How salary determines relations in Russian families
According to Superjob.ru’s survey, 90 percent of males believe that a woman should be the guardian of the hearth, and if she works, it should be a labor of love, regardless of earnings. "A man should earn more than his chosen one," they said.
Only three percent would be unable to build a relationship with a woman who earned significantly less, while the remaining seven percent were undecided.
About half (45 percent) of women would be prepared to live with a man who earned significantly less, while 25 percent would not. Thirty percent of women had trouble answering this delicate question.

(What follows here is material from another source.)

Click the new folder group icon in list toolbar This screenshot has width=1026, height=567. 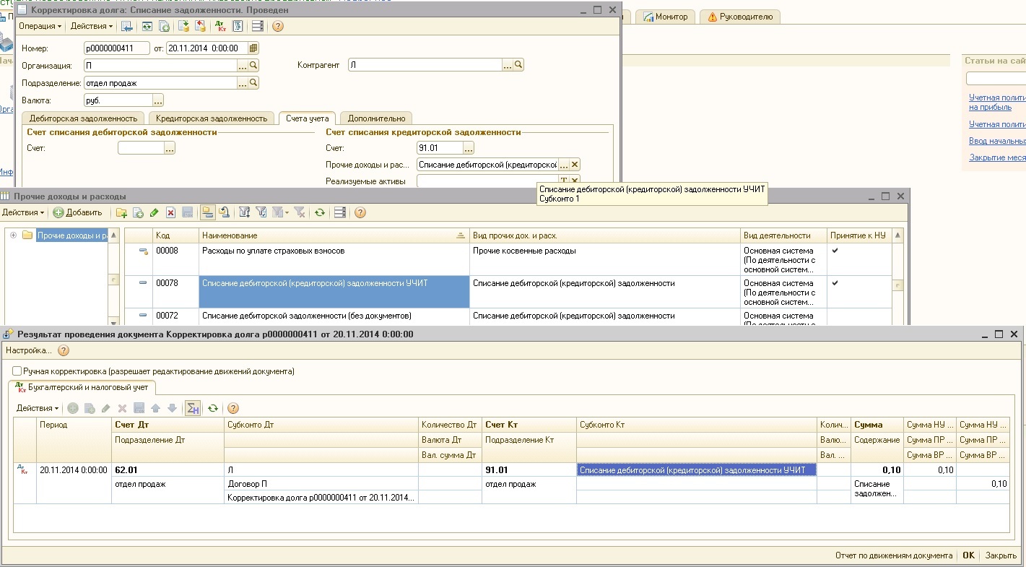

It is natural for women — who usually have an eye not just on their own welfare but on their children's future too — to prefer their partner to have a high salary. According to the survey, 80 percent of women would find such an arrangement agreeable.
In their view, such a financial imbalance would only benefit the family.
"I've been looking for such a man... He should earn at least twice as much as his partner," ladies say.
Only four percent of women are not ready to form a bond with a man who earns significantly more than they do: "I don't want people to say I was picked out of a garbage dump... There's no point relying on a man."
Sixteen percent of female respondents were undecided.
A relationship with a woman who earns significantly more than her other half would be acceptable to 61 percent of the men surveyed.
"There is no room in family life to be reproachful about income... Life is not measured in rubles," say male respondents.
Fourteen percent of men would not be able to find common ground with a woman who made more money, because such a union would "undermine their masculinity." Meanwhile, 25 percent of men said they could not say either way.
In actuality, 35 percent of Russian women have experience of being with a partner who earns less than they do. Almost one-in-two women (49 percent) admitted that they had not had occasion to build a relationship with a man who earned significantly less, while 16 percent answered that they could not remember these details.
On the other hand, 42 percent of women have dated or even lived with a man who earned much more. For some, the experience was positive — for others, only negative.
"I lived off him, became work-shy. In the end, we split up because he didn't want to support me any more... It drove me to earn more myself." Forty-four percent of Russian women have not had a relationship with a man who earned more, while 14 percent were undecided.
More than half of Russian men (53 percent) have had a relationship with a woman who earned less. Attitudes vary:
"My wife never worked — maybe that's why we have such a strong family... As soon as she began to earn more than me, we got divorced, after 14 years of marriage." Twenty-eight percent of men have never dated a woman who earned less, and 19 percent could not answer.
Finally, only 26 percent of Russian men can boast of a relationship with a woman who is financially more successful: "In the end, we had to split up, because it wasn't clear who wore the pants... My girlfriend earns 2-3 times more than me... It encouraged me to try and get a promotion."
62 percent of men have never entered into a relationship with a woman more financially successful than they, and 12 percent were undecided.